A Netflix colocou no ar uma nova adaptação de “Uma Casa na Pradaria”, série criada por Rebecca Sonnenshine que assume o desafio de revisitar um dos títulos mais queridos da TV sem depender apenas da nostalgia. A produção, com oito episódios, estreia apostando em narrativa intimista e elenco afinado para apresentar a história da família Ingalls a uma nova geração.
Base nos livros de Laura Ingalls Wilder
O roteiro se apoia principalmente nos livros semiautobiográficos de Laura Ingalls Wilder, diferindo do seriado exibido em 1974. Ambientada no fim do século XIX, a trama acompanha a mudança dos Ingalls para o Kansas, onde enfrentam perdas, preconceitos, doenças e a dureza da vida na fronteira norte-americana.
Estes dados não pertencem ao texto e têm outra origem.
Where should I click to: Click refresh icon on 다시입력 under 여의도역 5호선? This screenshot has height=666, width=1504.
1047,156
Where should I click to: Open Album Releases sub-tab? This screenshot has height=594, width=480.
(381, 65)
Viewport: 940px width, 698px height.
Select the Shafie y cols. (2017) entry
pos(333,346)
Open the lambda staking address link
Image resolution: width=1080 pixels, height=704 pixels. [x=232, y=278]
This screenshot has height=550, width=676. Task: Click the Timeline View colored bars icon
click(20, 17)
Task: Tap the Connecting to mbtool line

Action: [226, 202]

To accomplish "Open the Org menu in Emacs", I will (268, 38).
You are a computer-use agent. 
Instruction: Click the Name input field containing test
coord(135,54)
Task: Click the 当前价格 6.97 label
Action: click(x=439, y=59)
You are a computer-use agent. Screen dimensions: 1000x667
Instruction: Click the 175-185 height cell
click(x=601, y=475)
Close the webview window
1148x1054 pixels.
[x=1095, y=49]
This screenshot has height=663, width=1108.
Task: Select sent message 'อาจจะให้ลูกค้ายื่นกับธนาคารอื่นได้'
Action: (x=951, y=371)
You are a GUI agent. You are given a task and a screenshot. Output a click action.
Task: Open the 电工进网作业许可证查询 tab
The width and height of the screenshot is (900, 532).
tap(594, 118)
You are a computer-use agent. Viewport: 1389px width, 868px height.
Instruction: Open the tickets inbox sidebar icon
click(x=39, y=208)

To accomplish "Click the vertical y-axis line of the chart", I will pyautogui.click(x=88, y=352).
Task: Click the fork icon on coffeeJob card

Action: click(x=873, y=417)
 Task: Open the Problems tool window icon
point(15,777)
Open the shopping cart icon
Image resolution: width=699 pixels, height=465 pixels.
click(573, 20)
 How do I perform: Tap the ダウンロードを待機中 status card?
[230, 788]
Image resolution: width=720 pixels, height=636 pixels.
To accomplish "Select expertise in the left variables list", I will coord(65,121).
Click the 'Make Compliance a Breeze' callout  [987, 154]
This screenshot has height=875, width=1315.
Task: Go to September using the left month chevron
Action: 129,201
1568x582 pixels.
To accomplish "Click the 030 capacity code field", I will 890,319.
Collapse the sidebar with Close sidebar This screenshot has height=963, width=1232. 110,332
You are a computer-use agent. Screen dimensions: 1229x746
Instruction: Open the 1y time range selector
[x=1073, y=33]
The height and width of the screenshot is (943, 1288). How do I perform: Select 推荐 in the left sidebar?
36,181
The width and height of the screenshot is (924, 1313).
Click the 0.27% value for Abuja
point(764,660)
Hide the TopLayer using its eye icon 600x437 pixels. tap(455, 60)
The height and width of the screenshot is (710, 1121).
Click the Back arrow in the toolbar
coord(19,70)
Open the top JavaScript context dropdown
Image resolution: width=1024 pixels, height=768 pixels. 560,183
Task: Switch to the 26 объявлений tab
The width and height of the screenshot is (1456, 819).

No núcleo familiar, Luke Bracey vive Charles Ingalls, Crosby Fitzgerald interpreta Caroline, Skywalker Hughes assume o papel de Mary e Alice Halsey encarna Laura. A química do quarteto é citada como peça-chave para tornar críveis as relações domésticas mostradas em tela.
Ritmo contemplativo
Longe de ganchos explosivos, a série privilegia pequenos acontecimentos do cotidiano para desenvolver personagens e conflitos. A opção por um ritmo mais lento pode afastar quem busca maratonas aceleradas, mas sustenta a proposta de acompanhar a evolução da família quase em tempo real.
Elenco elogiado
Crítica destaca a performance de Alice Halsey, que oferece a própria leitura de Laura Ingalls sem reproduzir a interpretação de Melissa Gilbert nos anos 1970. O Charles de Luke Bracey aparece como figura gentil, porém falha, enquanto Crosby Fitzgerald entrega uma Caroline silenciosa, mas firme.

Perspectiva mais ampla
Ao contrário da visão romantizada comum em versões anteriores, a adaptação inclui personagens indígenas, negros e mestiços, expandindo a leitura histórica do período sem transformar cada episódio em aula acadêmica. Os temas surgem de forma orgânica, mantendo o espírito otimista associado à obra original.
Cuidado visual
A fotografia aproveita grandes paisagens para equilibrar beleza e hostilidade do ambiente rural. Figurinos, cenários e trilha sonora reforçam a ambientação e acompanham o tom delicado da narrativa.
Com abordagem sensível e foco em temas universais como família, esperança e perseverança, a Netflix comprova que clássicos podem ser revisitados sem perder relevância, mesmo para o público de 2026.